A review of car parking schemes at hospitals across Northern Ireland should ensure more patients can avoid charges, Health Minister Michael McGimpsey pledged today.
But he rejected a call at the Assembly for entirely free car parking at all hospitals, warning it would effectively waste public money that could be invested in the health service.
Mr McGimpsey said he had already introduced free parking for very ill patients and today he announced a review to ensure as many people as possible benefited.
Deputy chair of the health committee, Michelle O'Neill, (Sinn Fein, Mid Ulster) said members of the public had raised the fact that free parking was available in Scotland and Wales.
Despite the arguments against the move made by the minister, Mrs O'Neill said: "Members of the committee and others have put the opposite point of view that it (charging for parking) is effectively a tax on ill health.
"It is unfair (for) patients and visitors that are attending hospital, often at a time when they are extremely worried or stressed about their own health or that of a relative, or indeed maybe they have just lost a close relative.

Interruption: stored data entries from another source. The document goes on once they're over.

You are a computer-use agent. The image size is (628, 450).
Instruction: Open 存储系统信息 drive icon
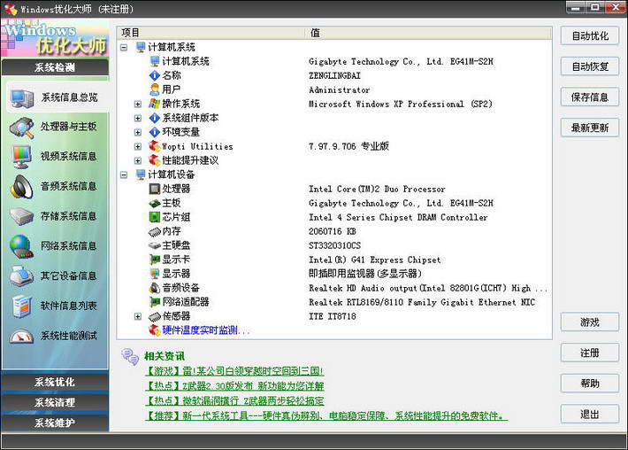pos(22,217)
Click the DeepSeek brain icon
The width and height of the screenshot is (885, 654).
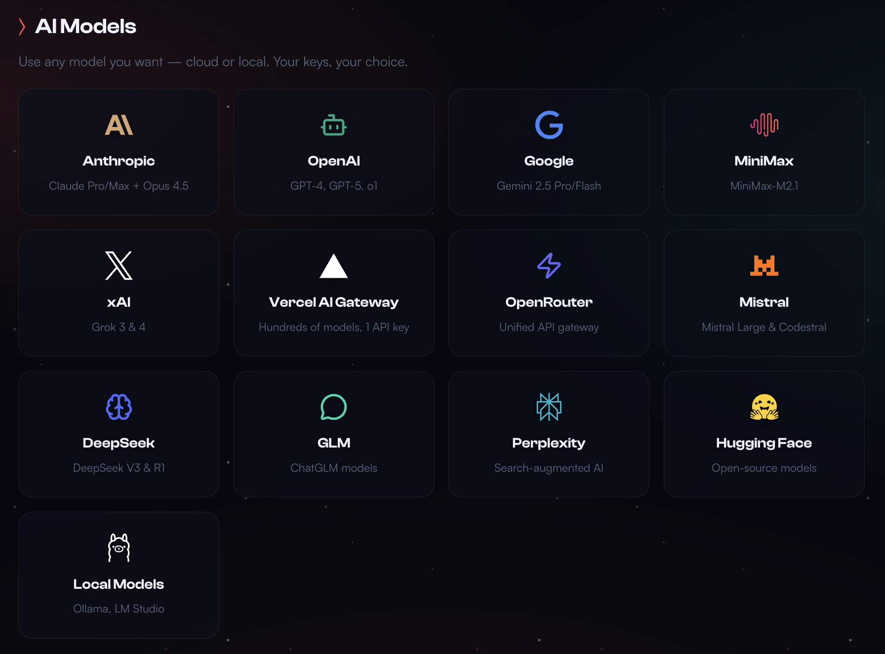point(119,407)
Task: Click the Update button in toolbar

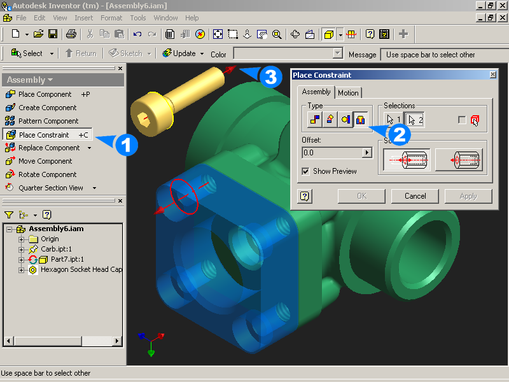Action: 183,54
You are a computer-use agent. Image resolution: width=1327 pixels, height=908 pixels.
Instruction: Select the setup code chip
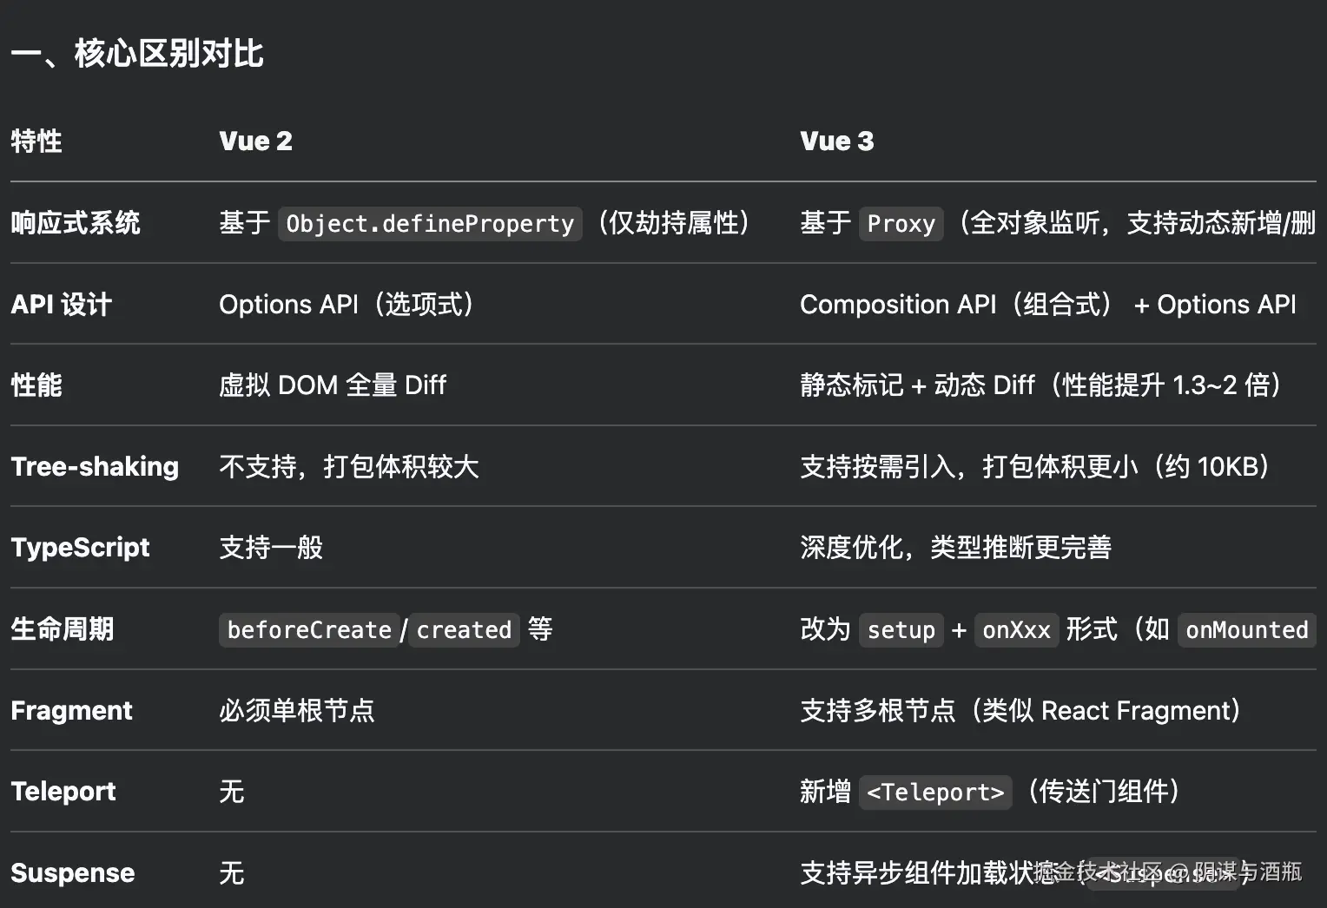coord(901,630)
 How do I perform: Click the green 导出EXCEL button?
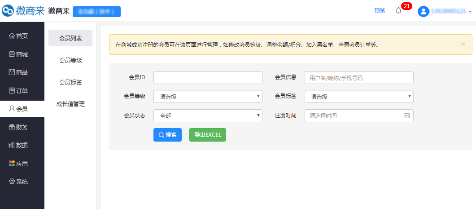(207, 135)

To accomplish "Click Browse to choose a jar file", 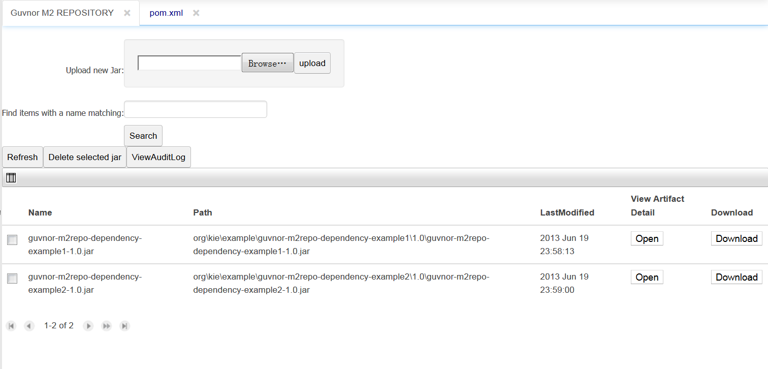I will (x=267, y=63).
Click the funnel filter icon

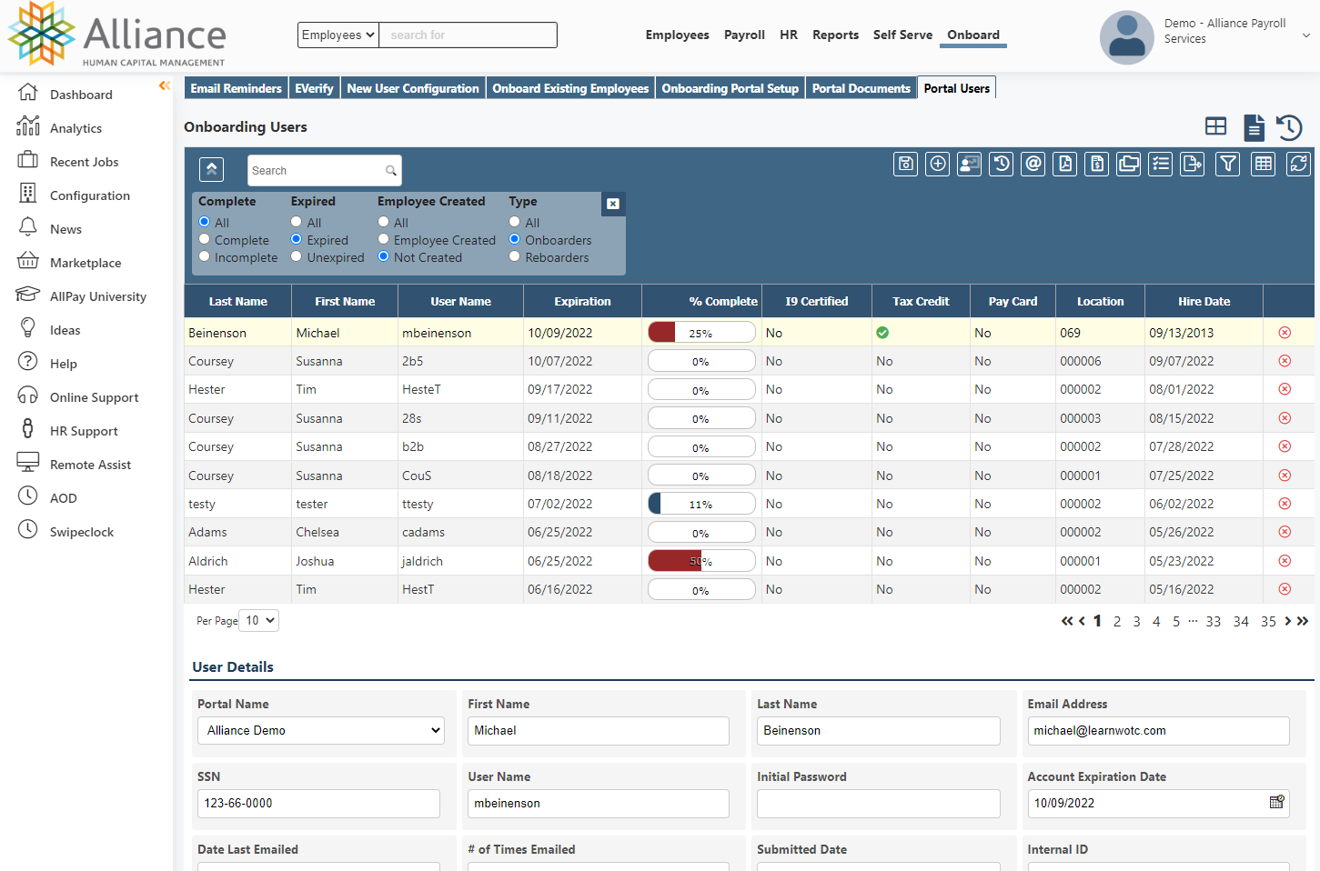point(1228,164)
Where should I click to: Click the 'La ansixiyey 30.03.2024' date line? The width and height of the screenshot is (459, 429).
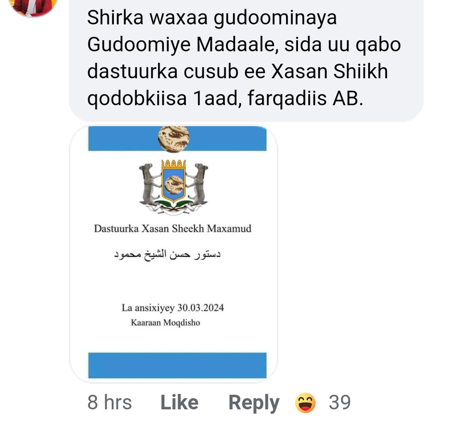click(173, 308)
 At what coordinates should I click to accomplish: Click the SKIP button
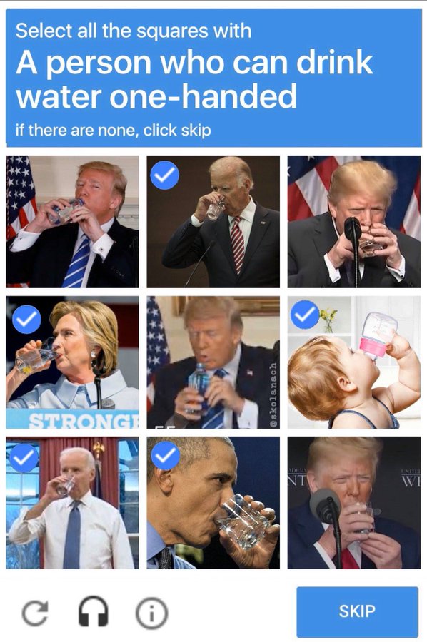[357, 611]
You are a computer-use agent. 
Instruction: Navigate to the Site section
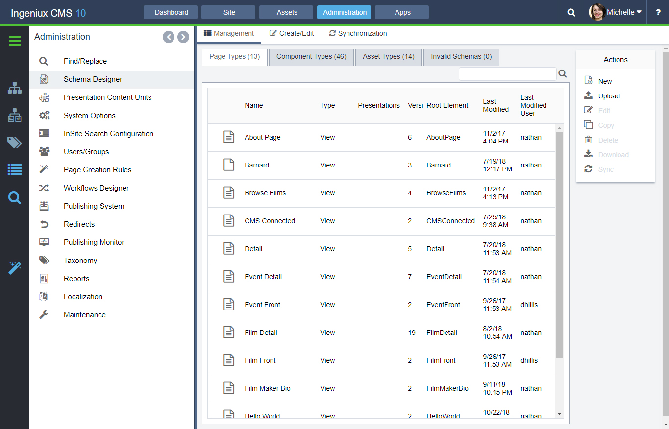click(x=228, y=12)
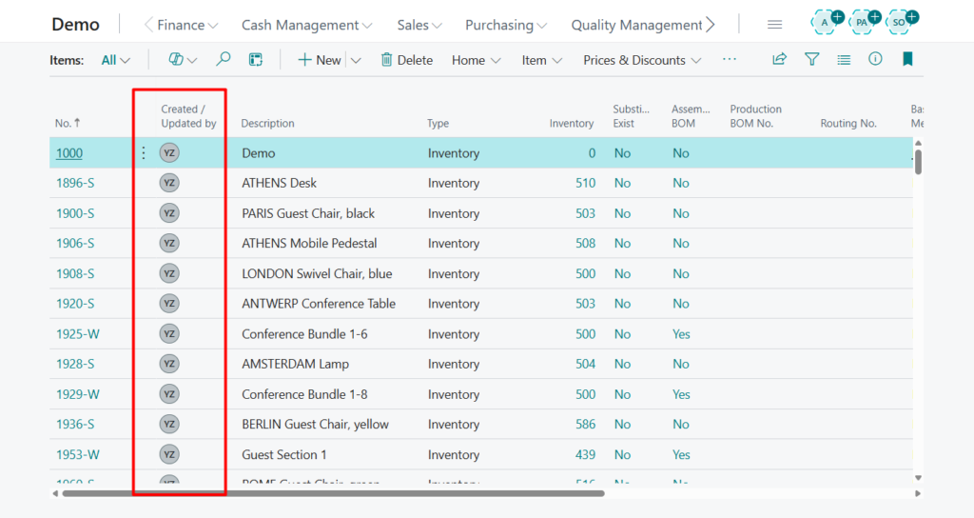974x518 pixels.
Task: Open the hamburger menu icon
Action: coord(774,25)
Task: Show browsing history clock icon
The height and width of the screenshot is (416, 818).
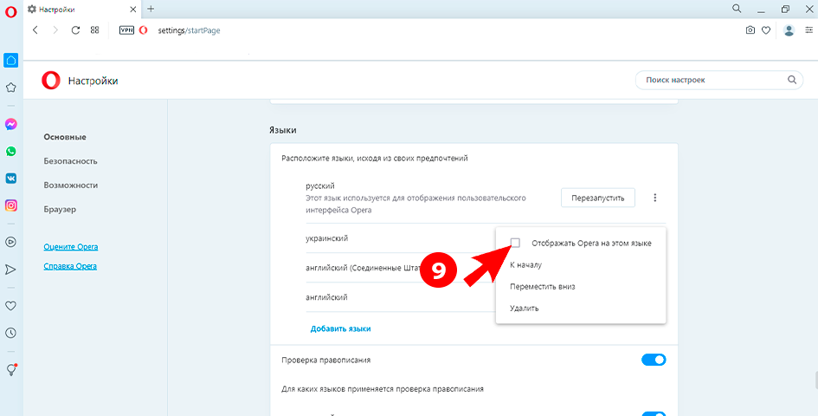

"And as has been said the last thing that people in that situation need is to worry about car parking charges."
Tabling a health committee motion calling for free parking, she acknowledged the steps made earlier this year by the minister to remove charges for patients receiving cancer treatment or attending hospital regularly for dialysis.
"But this still leaves many others who are suffering from other chronic conditions and have to attend hospital or clinics on a regular basis are facing considerable charges," she said.
The Health Minister said he would order health trusts to review the cases of patients currently paying parking fees.
He said he hoped that this would see greater numbers granted free parking.
Mr McGimpsey also argued that charges helped counteract what he said was the very serious problem of commuters using some hospital car parks to avoid paying for commercial parking.
And he warned that current spending on car parking at hospitals illustrated how expensive a completely free service would be.
"In the recent few years the investment totalled almost £22 million in car parking facilities, now that £22 million has to be found by the health service," said Mr McGimpsey.
"For that £22 million I could build the new health and care centre in Newtownards and I could build the new health and care centre in Craigavon and I would have money left over.
"That's the sort of order of money, so we do need to look for an income."
He said some hospital parking cost as little as £1 for four hours and he argued that such outlays could not warrant the huge burden free parking would place on his department.
The SDLP's Tommy Gallagher said the current free parking scheme was not being implemented uniformly around the various health trusts.
"I think it is unfair to those who are vulnerable and sick if they are in effect being taxed for attending hospital for treatment," he said.
The DUP's Alex Easton (North Down) said abuses of hospital car parking must be addressed.
But he added: "I value the national health service and at its heart is the central tenet of health service free at the point of delivery... it could be rightly perceived that charging for car parking is an unwarranted interference in this and therefore charging should be rejected."
Ulster Unionist Danny Kennedy asked how the sponsors of today's motion would pay for free parking, but still provide adequate numbers of places to accommodate staff, patients and relatives.
Mr Kennedy said: "Some people in this Assembly need to grow-up and wise-up and not simply indulge themselves or their parties in at present unattainable Santa-type wish lists, especially given that those same parties are actually at the head of this administration."
Strangford MLA Kieran McCarthy also hit out at charging patients and their families.
The Alliance representative said: "It is simply a tax on the sick and it is wrong.
"We should commend the minister for starting along the road to free car parking... but we should complete that journey."
The minister agreed with the description of the issue as a journey, but said that at this stage he could not justify the cost, despite cross-party support for the move today in the Assembly.